• REQUIREMENTS:
- a) Name every city mentioned in the UFO discussion post.
- b) In the listing, please rewrite everything from the line containing "1568x687 pixels." down to the line containing "click(x=582, y=603)", changing "Edit membership" to "Manage membership" and keeping everything else the same. Leave out the pictures.

• DOCUMENT EXCERPT:
# # # # #

Anonymous No.938961910 >>938962486 >>938962511
>>938960094
>Many of these encounters involve multi-sensor data: radar, infrared, and visual confirmation simultaneously
You keep saying this but so what? A regular jet would show up on these sensors and look exactly the same. It doesn't mean anything.
>they involved multiple pilots, radar tracking, and infrared imaging showing objects accelerating beyond known physics
Yeah, it's usually their perception while they're moving quickly. Just like the gofast video.
>But the emergence of life and technological civilizations depends on stable environments, long-lived stars, and planetary conditions
It doesn't depend on these at all. How old is human civilization, like 60k years or something? The iron age was just around 2100 years ago. That's not long. So if we assume some other species has even a remotely similar path, what are the odds that we meet at the same time in 2000 years out of 13,000,000,000? Even if we were both 1,000,000 years old, given the distances involved, it's still a very low chance. It's like you, living in LA, meeting your brother from Berlin at a train station at the same time in Shanghai some time in your life, just by chance.
>Your “why now?” objection assumes we are seeing all contact, which is anthropocentric
It's not. UFO sightings have a strong correlation to Sci-fi programs.
>Broken ships and crashes
I know you're really not into answering questions, but why have we never found ship parts from any era in any fossil record?

# # # # #

• SUPPLIED MATERIAL:
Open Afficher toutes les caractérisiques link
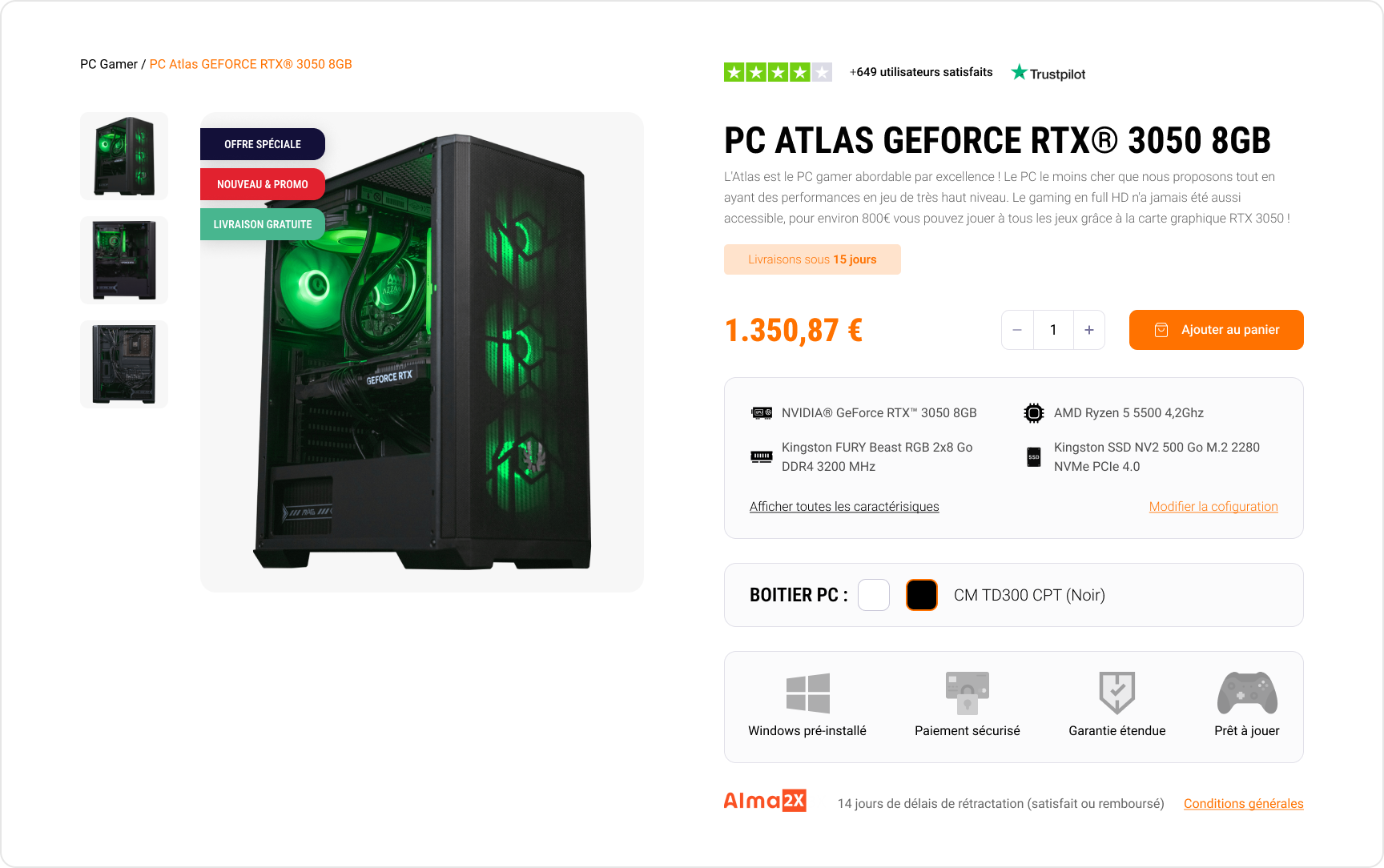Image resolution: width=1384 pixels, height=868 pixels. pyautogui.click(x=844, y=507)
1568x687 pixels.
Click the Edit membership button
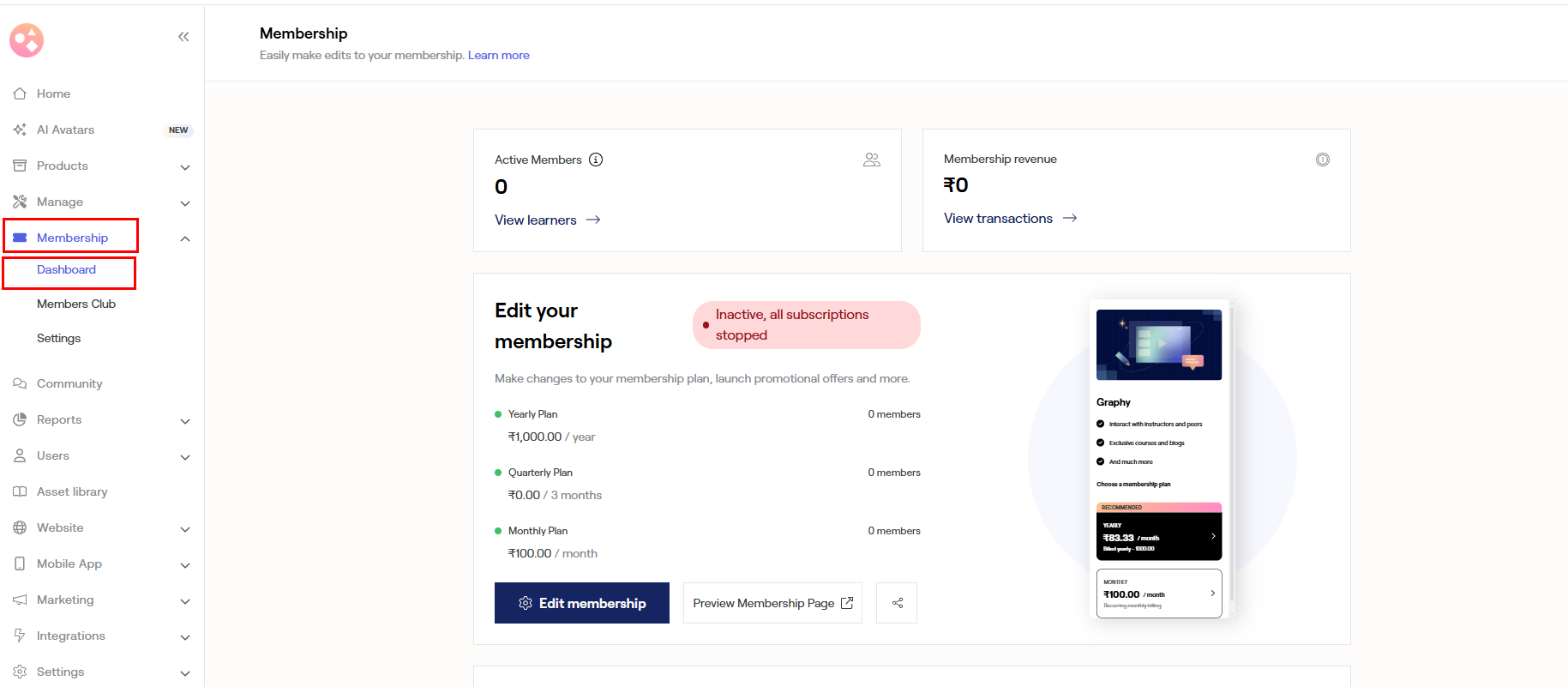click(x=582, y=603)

# # # # #

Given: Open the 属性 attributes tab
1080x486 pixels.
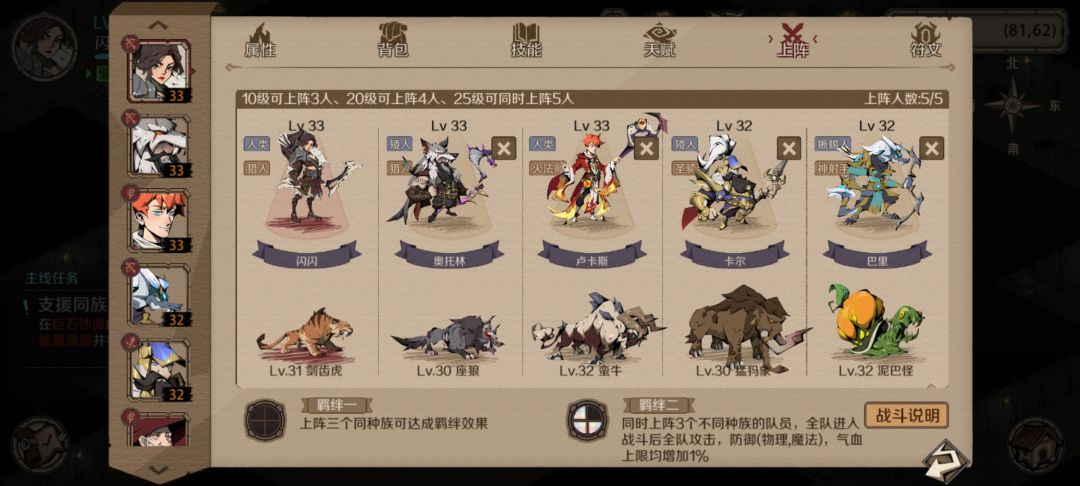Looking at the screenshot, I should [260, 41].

# # # # #

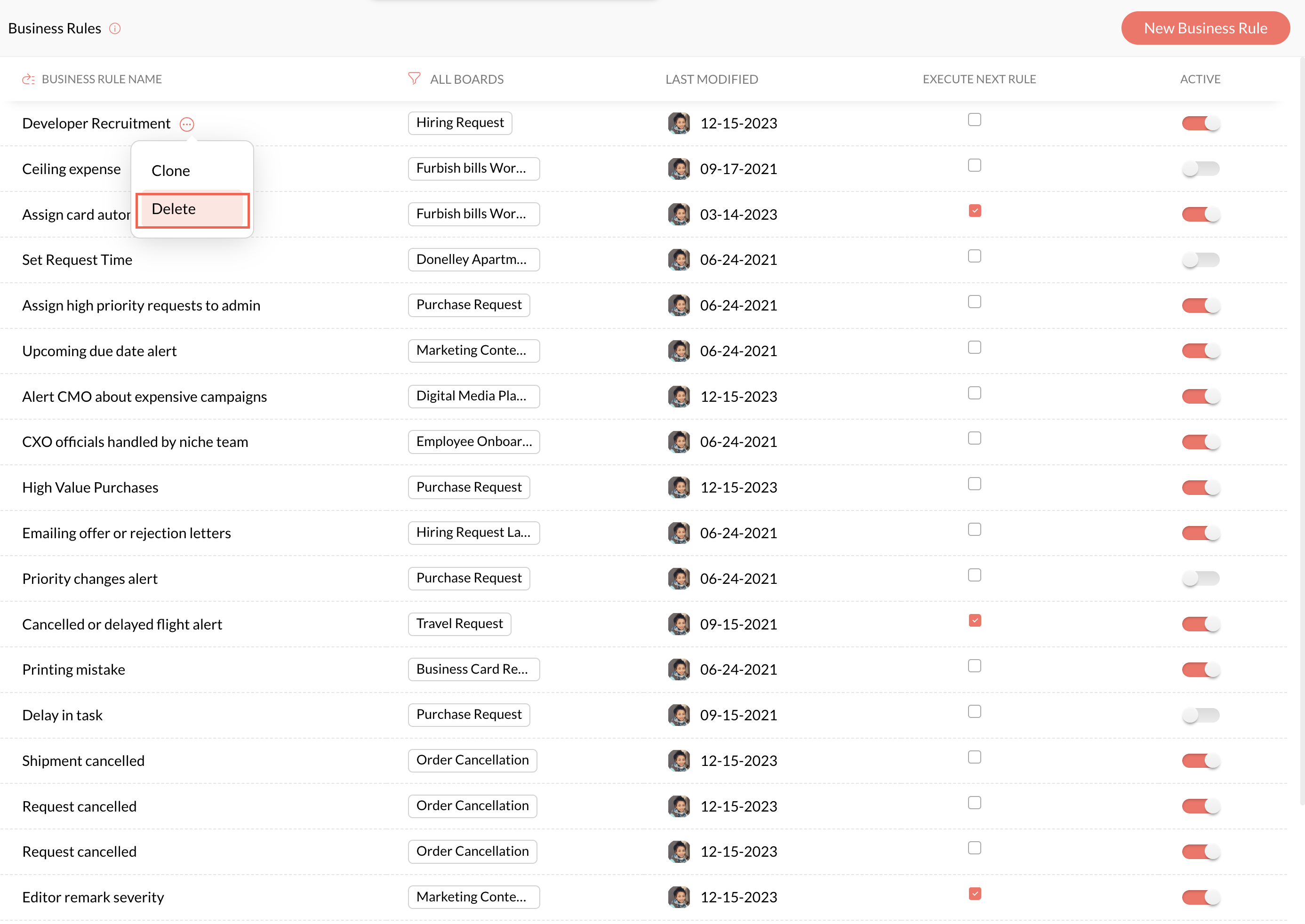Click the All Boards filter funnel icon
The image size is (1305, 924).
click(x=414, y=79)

# # # # #

• TASK-BY-TASK ANSWERS:
- a) LA, Berlin, Shanghai

- b)
1568x687 pixels.
Click the Manage membership button
click(x=582, y=603)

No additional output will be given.